[Entries showing where items appear]
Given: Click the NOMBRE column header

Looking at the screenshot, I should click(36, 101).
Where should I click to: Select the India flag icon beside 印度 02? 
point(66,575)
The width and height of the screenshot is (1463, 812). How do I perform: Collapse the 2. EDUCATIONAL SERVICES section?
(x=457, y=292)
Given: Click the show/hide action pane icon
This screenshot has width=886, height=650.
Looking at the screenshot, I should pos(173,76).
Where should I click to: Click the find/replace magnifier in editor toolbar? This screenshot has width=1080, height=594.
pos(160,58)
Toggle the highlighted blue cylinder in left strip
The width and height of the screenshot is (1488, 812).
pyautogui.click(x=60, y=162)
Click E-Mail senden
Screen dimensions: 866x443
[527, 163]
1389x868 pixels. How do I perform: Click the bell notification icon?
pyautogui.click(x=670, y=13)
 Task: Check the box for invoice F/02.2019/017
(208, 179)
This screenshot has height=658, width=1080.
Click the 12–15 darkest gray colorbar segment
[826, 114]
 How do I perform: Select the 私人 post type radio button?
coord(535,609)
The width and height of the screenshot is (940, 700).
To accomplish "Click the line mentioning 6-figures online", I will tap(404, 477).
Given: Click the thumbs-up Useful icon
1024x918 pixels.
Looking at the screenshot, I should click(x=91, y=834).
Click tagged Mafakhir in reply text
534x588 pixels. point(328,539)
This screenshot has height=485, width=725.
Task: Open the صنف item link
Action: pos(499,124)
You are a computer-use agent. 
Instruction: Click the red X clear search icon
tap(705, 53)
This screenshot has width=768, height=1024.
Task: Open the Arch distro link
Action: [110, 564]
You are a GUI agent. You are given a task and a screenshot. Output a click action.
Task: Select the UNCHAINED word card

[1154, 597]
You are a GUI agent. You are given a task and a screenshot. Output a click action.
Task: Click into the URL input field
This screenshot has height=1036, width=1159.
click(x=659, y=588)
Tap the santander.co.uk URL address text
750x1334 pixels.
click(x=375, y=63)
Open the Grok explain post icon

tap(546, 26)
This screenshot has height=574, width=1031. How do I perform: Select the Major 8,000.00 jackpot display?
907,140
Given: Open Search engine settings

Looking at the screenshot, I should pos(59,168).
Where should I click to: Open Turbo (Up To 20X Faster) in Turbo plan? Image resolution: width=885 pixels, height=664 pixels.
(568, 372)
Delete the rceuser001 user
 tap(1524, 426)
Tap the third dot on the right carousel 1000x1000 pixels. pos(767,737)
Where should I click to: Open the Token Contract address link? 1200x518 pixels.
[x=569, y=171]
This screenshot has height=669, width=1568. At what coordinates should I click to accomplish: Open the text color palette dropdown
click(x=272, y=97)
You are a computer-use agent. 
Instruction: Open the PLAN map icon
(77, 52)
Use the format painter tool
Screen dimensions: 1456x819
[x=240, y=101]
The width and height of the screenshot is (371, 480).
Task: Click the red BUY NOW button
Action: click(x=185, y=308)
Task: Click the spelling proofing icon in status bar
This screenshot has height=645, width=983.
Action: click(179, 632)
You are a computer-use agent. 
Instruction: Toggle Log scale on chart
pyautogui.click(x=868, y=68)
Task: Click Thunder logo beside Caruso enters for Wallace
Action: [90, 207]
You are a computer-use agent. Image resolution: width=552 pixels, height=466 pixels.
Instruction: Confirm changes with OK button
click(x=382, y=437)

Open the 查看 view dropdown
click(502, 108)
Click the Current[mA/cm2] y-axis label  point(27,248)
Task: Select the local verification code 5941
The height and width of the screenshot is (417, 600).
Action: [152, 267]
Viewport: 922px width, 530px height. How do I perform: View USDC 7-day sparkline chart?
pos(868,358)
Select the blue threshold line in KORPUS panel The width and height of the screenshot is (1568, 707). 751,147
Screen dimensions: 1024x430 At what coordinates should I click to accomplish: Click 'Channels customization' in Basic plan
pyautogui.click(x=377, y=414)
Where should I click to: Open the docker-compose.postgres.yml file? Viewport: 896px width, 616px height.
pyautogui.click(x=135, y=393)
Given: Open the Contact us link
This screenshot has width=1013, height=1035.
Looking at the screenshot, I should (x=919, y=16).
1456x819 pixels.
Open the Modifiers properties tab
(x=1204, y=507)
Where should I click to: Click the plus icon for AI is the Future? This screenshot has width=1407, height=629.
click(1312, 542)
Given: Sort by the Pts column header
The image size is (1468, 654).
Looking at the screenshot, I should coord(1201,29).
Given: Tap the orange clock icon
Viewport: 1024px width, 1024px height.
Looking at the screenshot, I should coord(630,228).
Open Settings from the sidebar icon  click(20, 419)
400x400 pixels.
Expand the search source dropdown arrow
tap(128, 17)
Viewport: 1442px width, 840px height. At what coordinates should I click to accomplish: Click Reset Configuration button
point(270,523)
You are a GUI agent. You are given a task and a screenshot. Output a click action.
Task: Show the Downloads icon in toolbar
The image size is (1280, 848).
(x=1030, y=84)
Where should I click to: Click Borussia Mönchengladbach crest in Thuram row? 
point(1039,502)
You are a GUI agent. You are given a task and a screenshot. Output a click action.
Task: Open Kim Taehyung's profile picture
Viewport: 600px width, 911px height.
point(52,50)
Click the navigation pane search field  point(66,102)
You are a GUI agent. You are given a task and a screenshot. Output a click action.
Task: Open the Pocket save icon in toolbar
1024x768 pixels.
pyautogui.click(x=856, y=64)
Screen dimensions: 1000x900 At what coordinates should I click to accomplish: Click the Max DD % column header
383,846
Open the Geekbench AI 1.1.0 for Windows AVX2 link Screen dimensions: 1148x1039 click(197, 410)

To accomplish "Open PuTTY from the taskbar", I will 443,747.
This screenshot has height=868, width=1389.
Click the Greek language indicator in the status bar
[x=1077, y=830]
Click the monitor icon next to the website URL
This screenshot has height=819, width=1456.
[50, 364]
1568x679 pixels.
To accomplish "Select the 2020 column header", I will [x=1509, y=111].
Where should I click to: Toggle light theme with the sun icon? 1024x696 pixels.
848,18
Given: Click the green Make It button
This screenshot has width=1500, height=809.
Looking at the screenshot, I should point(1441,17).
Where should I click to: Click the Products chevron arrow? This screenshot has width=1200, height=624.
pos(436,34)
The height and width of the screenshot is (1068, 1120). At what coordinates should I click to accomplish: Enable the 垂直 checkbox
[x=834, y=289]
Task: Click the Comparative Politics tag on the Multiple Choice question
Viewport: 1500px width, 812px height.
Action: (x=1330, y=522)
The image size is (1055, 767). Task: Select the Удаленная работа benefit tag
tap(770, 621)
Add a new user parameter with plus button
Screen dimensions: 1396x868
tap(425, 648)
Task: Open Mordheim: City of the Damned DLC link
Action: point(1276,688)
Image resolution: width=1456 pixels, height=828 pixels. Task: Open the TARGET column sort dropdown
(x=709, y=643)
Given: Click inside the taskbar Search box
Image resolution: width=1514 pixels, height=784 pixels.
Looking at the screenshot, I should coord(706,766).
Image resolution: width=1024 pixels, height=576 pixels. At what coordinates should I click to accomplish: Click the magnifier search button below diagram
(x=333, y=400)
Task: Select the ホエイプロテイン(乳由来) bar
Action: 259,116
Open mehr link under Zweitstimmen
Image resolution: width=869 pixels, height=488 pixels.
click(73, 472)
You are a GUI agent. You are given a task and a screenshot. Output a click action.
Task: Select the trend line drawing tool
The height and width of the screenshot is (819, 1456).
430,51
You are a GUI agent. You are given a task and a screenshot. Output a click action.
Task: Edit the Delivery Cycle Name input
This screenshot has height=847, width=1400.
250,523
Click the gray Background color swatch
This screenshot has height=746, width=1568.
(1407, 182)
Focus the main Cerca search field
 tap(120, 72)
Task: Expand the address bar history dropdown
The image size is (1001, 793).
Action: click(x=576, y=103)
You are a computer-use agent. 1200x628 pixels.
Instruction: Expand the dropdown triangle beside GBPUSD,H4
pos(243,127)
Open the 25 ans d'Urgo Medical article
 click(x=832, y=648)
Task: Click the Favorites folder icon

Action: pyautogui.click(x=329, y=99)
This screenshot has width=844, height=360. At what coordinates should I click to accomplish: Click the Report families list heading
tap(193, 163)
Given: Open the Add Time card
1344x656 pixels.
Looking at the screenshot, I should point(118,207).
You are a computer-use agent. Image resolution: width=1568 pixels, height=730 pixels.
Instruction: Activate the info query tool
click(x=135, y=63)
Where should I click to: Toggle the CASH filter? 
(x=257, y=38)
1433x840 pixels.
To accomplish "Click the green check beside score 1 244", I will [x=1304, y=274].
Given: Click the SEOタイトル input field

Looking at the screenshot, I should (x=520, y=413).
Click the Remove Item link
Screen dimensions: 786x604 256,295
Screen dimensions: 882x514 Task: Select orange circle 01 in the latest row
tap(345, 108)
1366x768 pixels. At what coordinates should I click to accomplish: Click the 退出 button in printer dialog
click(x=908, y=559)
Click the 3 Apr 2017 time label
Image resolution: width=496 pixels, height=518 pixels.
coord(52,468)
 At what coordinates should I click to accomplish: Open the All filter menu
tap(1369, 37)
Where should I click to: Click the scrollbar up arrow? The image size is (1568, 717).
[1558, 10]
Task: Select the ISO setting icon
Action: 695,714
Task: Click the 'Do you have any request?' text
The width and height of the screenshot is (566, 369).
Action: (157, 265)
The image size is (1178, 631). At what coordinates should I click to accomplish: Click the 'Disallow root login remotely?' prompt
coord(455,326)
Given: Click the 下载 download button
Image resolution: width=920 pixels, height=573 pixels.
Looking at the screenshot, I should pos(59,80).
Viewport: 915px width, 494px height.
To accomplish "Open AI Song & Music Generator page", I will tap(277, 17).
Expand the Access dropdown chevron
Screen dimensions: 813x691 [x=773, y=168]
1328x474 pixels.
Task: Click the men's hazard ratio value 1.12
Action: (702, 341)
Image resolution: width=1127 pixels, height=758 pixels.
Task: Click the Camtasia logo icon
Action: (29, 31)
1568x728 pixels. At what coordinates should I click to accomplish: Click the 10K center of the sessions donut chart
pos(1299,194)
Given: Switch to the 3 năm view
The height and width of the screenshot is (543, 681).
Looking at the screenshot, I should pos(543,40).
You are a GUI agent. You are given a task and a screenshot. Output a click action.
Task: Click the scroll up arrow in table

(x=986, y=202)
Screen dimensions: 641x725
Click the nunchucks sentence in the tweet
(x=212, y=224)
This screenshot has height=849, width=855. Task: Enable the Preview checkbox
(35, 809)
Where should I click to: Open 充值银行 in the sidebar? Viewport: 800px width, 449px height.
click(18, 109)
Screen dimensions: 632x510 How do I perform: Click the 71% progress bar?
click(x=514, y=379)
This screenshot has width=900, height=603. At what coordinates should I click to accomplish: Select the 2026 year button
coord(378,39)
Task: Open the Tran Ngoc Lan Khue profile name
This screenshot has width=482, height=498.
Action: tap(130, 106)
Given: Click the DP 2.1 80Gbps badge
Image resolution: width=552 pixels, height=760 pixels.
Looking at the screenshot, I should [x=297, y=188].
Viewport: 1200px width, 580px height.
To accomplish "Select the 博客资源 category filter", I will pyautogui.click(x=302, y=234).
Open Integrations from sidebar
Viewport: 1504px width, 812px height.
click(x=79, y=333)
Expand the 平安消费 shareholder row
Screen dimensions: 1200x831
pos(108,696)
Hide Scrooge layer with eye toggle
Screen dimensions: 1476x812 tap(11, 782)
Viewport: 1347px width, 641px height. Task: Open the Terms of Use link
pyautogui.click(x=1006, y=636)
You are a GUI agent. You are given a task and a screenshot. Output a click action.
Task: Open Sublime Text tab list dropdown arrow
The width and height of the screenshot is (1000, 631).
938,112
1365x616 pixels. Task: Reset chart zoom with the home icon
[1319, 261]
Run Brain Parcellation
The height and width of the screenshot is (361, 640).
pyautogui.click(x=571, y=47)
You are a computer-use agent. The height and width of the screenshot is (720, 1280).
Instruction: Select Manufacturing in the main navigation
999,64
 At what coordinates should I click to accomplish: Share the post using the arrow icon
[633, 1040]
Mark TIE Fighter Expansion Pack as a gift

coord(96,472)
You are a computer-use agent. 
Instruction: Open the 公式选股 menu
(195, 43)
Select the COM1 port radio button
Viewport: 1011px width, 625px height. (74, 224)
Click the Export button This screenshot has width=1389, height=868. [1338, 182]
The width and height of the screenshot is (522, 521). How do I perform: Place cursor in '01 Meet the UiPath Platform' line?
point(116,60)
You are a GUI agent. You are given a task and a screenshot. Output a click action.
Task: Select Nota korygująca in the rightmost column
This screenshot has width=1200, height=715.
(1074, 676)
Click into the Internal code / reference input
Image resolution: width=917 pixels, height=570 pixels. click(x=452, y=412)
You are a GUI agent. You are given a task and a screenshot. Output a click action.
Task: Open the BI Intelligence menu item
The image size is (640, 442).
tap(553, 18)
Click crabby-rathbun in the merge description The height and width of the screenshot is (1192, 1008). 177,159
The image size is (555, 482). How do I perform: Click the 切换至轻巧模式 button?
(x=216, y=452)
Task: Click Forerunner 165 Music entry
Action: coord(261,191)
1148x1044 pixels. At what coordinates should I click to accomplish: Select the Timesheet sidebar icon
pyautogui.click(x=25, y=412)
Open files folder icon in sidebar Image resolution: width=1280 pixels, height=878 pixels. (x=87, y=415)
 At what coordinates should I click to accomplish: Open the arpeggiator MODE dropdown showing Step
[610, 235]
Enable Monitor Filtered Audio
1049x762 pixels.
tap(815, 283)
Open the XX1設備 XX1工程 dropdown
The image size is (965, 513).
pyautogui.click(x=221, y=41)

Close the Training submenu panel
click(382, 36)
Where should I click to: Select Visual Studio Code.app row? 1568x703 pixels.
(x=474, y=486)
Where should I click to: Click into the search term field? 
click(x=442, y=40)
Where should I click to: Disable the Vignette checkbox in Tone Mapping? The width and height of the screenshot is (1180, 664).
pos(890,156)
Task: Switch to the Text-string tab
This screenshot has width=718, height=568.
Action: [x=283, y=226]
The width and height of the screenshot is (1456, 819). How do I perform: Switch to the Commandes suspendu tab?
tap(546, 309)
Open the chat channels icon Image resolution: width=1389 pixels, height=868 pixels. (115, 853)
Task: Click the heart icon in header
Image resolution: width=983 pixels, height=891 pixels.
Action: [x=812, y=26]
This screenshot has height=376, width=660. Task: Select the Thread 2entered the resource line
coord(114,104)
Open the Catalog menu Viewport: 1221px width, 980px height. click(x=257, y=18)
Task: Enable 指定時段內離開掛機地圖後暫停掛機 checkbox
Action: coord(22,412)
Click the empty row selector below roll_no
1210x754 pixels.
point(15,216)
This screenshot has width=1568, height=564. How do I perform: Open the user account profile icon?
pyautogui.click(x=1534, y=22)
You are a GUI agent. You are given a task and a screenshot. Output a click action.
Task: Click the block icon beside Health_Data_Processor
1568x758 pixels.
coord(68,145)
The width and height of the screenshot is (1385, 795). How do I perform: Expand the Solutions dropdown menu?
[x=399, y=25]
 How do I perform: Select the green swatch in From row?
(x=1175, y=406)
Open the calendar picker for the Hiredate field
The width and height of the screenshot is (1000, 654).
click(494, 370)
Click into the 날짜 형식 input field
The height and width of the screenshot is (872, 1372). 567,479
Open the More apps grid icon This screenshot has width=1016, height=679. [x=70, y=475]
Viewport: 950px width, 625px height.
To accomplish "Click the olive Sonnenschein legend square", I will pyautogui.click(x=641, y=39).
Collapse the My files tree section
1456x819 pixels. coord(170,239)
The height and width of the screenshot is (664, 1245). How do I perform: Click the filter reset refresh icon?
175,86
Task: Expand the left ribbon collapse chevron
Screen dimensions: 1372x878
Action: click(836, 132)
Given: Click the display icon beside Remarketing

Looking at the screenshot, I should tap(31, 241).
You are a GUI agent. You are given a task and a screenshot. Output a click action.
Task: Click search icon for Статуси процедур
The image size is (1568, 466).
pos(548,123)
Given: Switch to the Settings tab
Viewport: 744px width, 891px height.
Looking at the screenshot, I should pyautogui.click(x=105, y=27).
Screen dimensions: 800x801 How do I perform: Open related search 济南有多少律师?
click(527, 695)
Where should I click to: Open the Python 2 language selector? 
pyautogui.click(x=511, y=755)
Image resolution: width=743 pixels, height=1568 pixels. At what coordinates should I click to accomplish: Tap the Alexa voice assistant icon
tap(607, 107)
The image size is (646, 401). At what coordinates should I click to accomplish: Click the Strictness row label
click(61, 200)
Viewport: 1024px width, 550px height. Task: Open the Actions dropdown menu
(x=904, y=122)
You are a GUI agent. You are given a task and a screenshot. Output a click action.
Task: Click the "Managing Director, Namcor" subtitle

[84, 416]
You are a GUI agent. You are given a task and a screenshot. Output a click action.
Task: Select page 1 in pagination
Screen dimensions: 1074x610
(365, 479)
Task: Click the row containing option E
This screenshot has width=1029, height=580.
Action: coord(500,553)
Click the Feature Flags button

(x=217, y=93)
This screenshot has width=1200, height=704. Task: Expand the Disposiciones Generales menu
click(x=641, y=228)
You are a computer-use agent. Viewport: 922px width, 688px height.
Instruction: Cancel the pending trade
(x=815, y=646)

_Directions:_ Retype, character for character, the part of the listing above that starts with the line containing "The width and height of the screenshot is (940, 700)." and ends with the line containing "Action: pos(499,124)", including both of those lines.

_Solution to the exercise:_
The width and height of the screenshot is (940, 700).
To accomplish "Click the line mentioning 6-figures online", I will tap(404, 477).
Given: Click the thumbs-up Useful icon
1024x918 pixels.
Looking at the screenshot, I should click(x=91, y=834).
Click tagged Mafakhir in reply text
534x588 pixels. point(328,539)
This screenshot has height=485, width=725.
Task: Open the صنف item link
Action: pos(499,124)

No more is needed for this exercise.